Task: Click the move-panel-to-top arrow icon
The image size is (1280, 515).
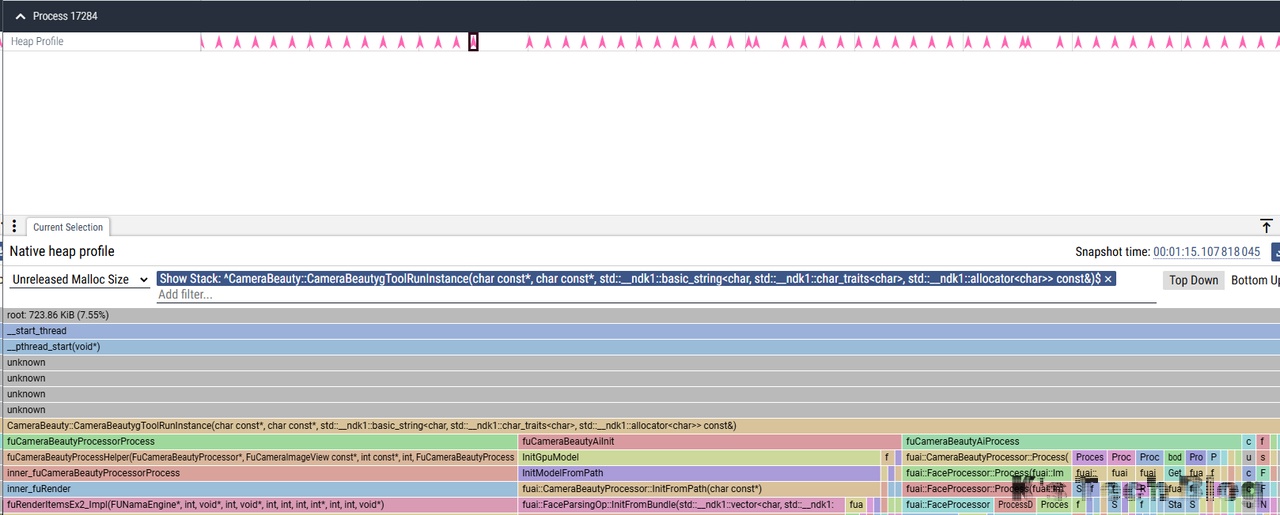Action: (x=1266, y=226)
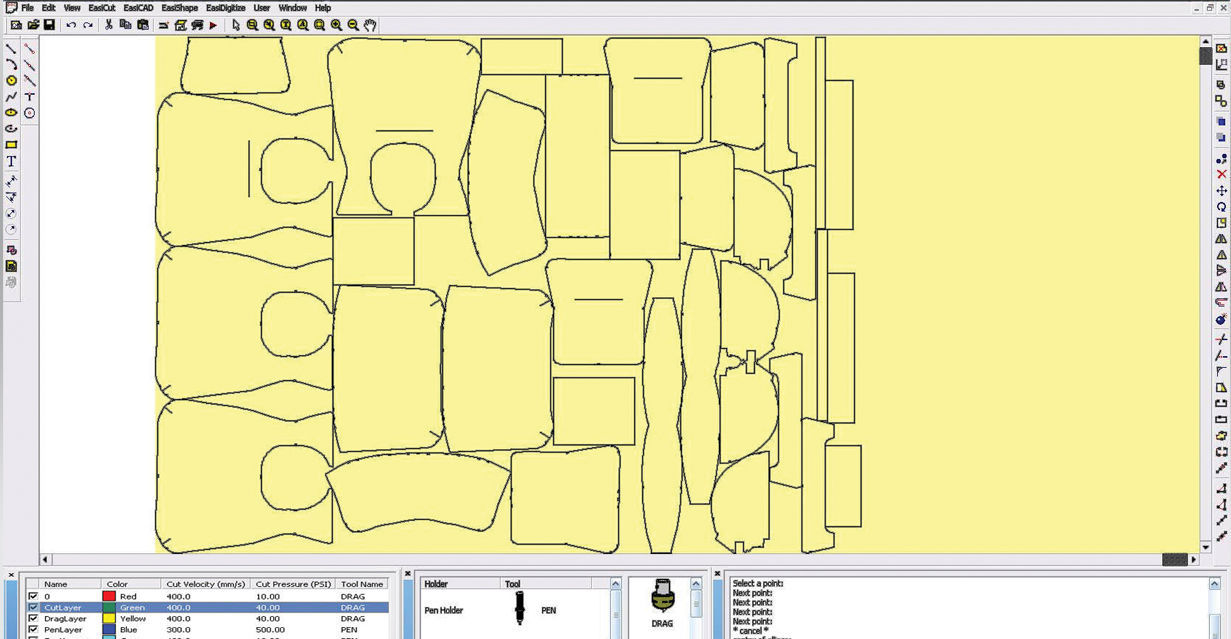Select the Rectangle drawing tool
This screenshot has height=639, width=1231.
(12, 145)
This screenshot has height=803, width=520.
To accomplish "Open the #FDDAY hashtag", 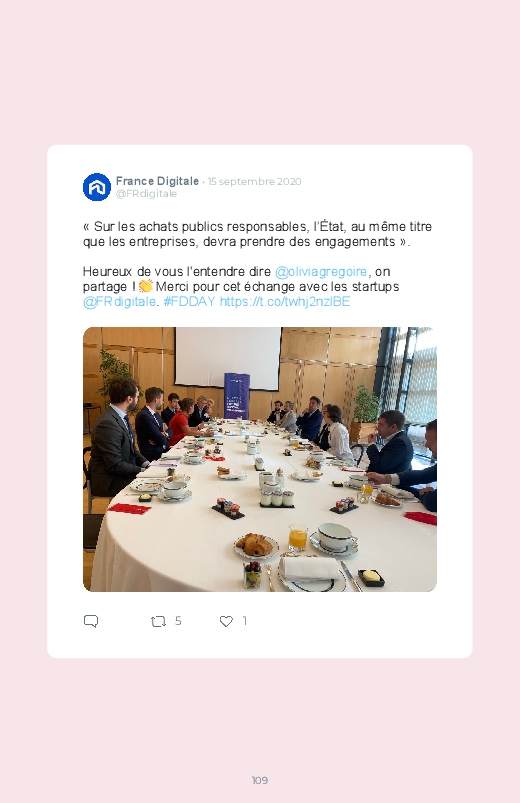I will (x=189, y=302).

* * *

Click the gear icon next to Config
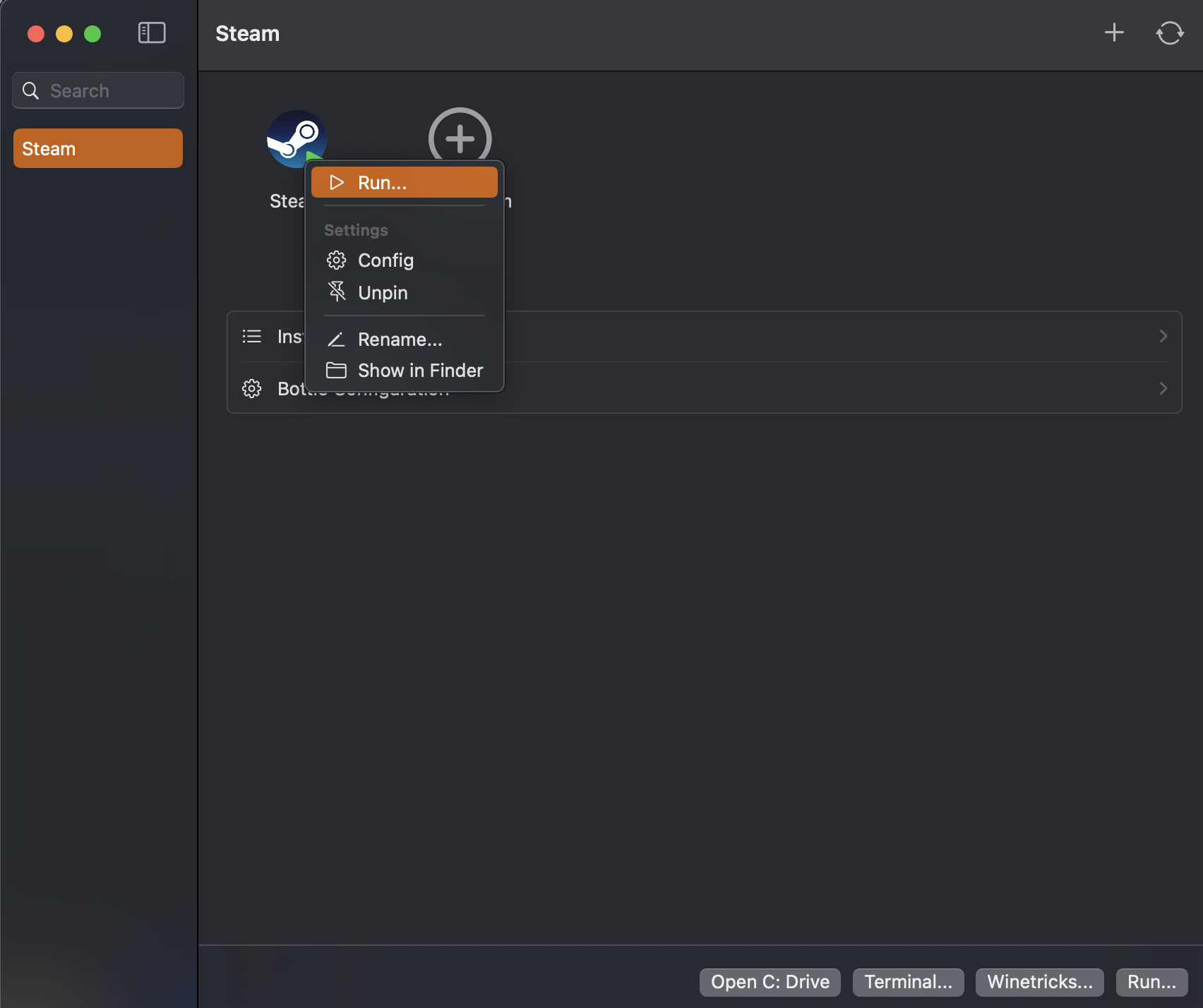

* * *

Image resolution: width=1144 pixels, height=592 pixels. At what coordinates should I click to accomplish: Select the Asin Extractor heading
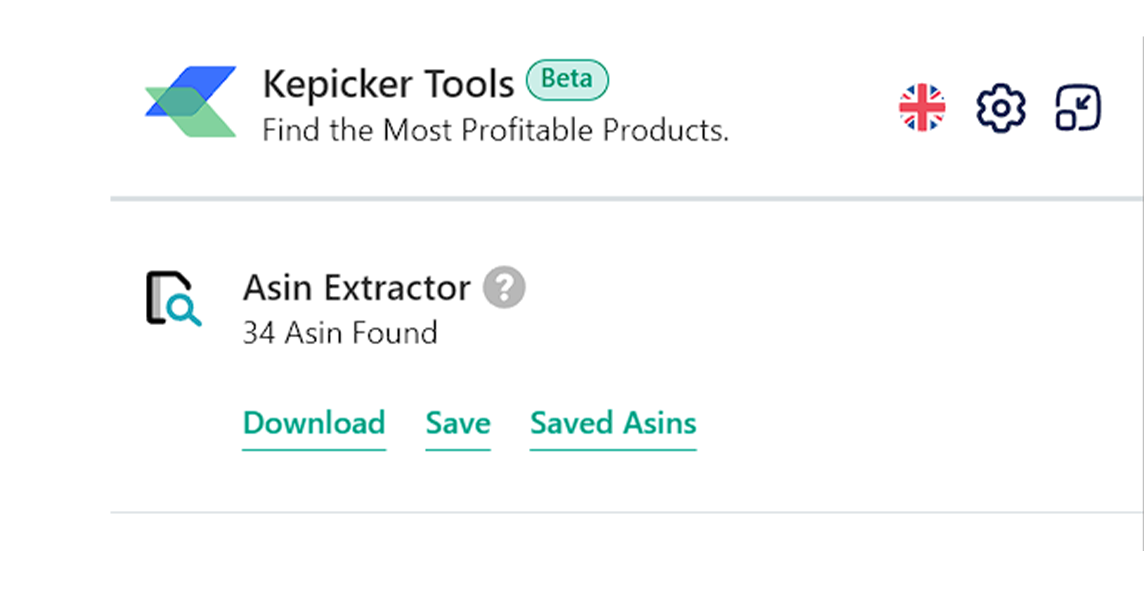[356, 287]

**Exercise details:** While skipping the pictures, transcribe the data above from the line showing "Task: Click the move-panel-to-top arrow icon" through the line showing "This screenshot has height=803, width=520.", exactly and with both ends.

**Answer area:**
Task: Click the move-panel-to-top arrow icon
The image size is (1280, 515).
Action: (x=1266, y=226)
Select the Rectangle drawing tool
This screenshot has height=639, width=1231.
(12, 145)
This screenshot has height=803, width=520.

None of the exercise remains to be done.